A few weeks later, I received this email below, from royal glove maker, Genevieve James.
I came across your blog when I was looking for our images of our gloves. For your interest we made the gloves for Downton Abbey for the last series and the one before.
I thought your blog was great and lovely to see an interest in the etiquette of wearing them.
With my best wishes, Genevieve
Genevieve James Design Director Cornelia James Ltd
Cornelia, Genevieve's mother, founded the company.
I immediately called Bernadette, who had asked me the original question about Downton Abbey and the glove etiquette. She and I had previously discussed her love of the fashions on Downton Abbey and she had been looking to purchase some. I sent a response to Genevieve, and asked if she sold her gloves online, and if she shipped to the U.S. Her answers were "Yes" and "Yes." So if you are inclined to take a look at the beautiful gloves she has available for purchase, you will find them at Cornelia James.com
She offers day gloves, evening gloves, lace gloves, leather gloves, and more. I may even order a pair, as I have a birthday coming up, though I really only wear gloves for driving. I am the only person I know anymore, who actually has gloves in the glove compartment of my car. I keep three pairs of gloves in there and people are always a bit surprised. But even in sunny, Southern California, my hands can, and do, get cold driving at night.
More gloves by Genevieve James; Downton Abbey can get it very right... Downton Abbey's gloved ones with not a drink, nor morsel of food, cigarette, or piano in sight!
Etiquette rules regarding gloves for men were just as strict as the etiquette rules for women wearing gloves.
|"To be in the fashion, an Englishman must wear six pairs of gloves in a day"|
On the subject of gloves, Cecil B. Hartley wrote in "The Gentlemen's Book of Etiquette and Manual of Politeness" of 1860
"An English writer, ridiculing the whims of Fashion, says: —'To be in the fashion, an Englishman must wear six pairs of gloves in a day:
In the morning, he must drive his hunting wagon in reindeer gloves.
In hunting, he must wear gloves of chamois skin.
To enter London in his tilbury, beaver skin gloves.
Later in the day, to promenade in Hyde Park, colored kid gloves, dark.
When he dines out, colored kid gloves, light.
For the ball-room, white kid gloves.
Thus his yearly bill for gloves alone will amount to a most extravagant sum.'"
Below is a variety of rules from different authorities on glove etiquette for men and women:
From “Martine's Hand-book of Etiquette, and Guide to True Politeness.” 1866
Under Habits at Table
“Neither ladies nor gentlemen ever wear gloves at table, unless their hands, from some cause, are not fit to be seen.”
Under Street Etiquette
“Never offer to shake hands with a lady in the street if you have on dark gloves, as you may soil her white ones.”

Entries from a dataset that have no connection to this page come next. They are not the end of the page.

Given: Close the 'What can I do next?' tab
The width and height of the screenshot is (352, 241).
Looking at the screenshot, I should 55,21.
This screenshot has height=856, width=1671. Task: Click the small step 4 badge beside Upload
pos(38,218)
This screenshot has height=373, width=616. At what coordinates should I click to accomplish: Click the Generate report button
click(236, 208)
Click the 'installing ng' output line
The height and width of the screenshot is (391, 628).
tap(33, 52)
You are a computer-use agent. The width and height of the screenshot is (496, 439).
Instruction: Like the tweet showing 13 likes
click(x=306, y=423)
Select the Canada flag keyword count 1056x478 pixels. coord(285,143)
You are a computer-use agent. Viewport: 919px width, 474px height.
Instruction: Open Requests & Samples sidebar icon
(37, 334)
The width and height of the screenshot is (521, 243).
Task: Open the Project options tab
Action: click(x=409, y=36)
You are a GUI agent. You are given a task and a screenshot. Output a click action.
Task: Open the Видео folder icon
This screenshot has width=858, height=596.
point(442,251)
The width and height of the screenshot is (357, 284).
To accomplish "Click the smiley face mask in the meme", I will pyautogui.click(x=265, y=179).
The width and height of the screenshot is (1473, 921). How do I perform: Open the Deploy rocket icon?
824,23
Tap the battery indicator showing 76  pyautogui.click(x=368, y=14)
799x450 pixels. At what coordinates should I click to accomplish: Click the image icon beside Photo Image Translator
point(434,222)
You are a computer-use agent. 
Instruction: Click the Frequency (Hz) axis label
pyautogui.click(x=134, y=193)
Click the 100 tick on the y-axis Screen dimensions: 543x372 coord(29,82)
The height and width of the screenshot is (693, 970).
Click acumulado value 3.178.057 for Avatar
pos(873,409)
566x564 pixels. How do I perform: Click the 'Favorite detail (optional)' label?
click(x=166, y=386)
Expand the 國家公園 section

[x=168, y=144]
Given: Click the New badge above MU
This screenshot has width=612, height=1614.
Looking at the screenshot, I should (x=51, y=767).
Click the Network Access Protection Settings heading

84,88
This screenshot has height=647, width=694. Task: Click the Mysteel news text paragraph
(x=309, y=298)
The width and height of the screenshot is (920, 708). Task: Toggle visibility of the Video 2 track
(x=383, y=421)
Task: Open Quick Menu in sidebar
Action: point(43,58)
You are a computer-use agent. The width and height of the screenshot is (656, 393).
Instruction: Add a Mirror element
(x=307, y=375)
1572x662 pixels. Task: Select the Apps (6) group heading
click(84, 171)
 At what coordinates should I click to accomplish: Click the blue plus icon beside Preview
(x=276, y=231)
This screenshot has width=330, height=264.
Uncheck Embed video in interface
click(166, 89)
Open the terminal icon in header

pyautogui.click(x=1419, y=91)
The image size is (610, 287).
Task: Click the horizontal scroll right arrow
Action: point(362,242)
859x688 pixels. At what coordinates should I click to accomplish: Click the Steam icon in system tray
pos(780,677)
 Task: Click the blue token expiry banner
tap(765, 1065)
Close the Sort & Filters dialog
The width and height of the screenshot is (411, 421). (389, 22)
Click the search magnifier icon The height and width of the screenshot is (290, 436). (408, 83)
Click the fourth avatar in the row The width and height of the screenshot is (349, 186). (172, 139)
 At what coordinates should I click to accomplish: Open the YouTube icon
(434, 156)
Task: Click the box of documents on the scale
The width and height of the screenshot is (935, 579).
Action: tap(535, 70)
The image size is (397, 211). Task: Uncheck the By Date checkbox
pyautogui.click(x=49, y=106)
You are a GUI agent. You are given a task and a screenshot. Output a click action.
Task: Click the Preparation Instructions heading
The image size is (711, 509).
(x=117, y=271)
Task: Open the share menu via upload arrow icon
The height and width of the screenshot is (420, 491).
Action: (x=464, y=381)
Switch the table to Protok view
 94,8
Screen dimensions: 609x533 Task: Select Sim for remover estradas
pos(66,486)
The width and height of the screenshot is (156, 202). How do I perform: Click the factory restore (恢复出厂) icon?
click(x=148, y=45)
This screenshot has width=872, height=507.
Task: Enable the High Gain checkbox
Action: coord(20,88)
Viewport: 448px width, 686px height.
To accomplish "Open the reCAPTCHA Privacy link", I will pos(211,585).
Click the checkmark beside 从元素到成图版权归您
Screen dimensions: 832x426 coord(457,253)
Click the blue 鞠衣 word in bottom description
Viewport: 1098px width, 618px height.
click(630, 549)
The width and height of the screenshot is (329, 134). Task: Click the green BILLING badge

“You need not stop to pull off your glove to shake hands with a lady or gentleman. If it is warm weather it is more agreeable to both parties that the glove should be on—especially if it is a lady with whom you shake hands, as the perspiration of your bare hand would be very likely to soil her glove.”
“When arrived at the altar, the father of the bride, or, in default of such relation, the nearest connexion, or some old friend, gives away the bride. The bridesmaids stand near the bride; and either her sister, or some favorite friend, will hold the gloves or handkerchief, as may be required, when she ungloves her hand for the wedding-ring.”
Under General Society
“Never allow a lady to get a chair for herself, ring a bell, pick up a handkerchief or glove she may have dropped, or, in short, perform any service for herself which you can perform for her, when you are in the room.”
“Gloves should be worn by ladies in church, and in places of public amusement. Do not take them off to shake hands. Great care should be taken that they are well made and fit neatly.”
Under Dress “With this suit, and well-made shoes, clean gloves, a white pocket-handkerchief, and an easy and graceful deportment withal, he may pass muster as a gentleman.”
From Agnes H. Morton's “Etiquette.” 1919
“At the funeral of a near relative, a man wears black, including gloves, and a mourning band around his hat. Subsequently he may continue to wear black for several months, or, if this is not feasible, the hat-band of bombazine is accounted a sufficient mark of respect.”
“The well-dressed man will consult his tailor and furnisher. Hats, boots, and gloves, the extremes of every perfect costume, are important exponents of good style; and careful attention to their choice and wearing is essential to complete and effective dressing.”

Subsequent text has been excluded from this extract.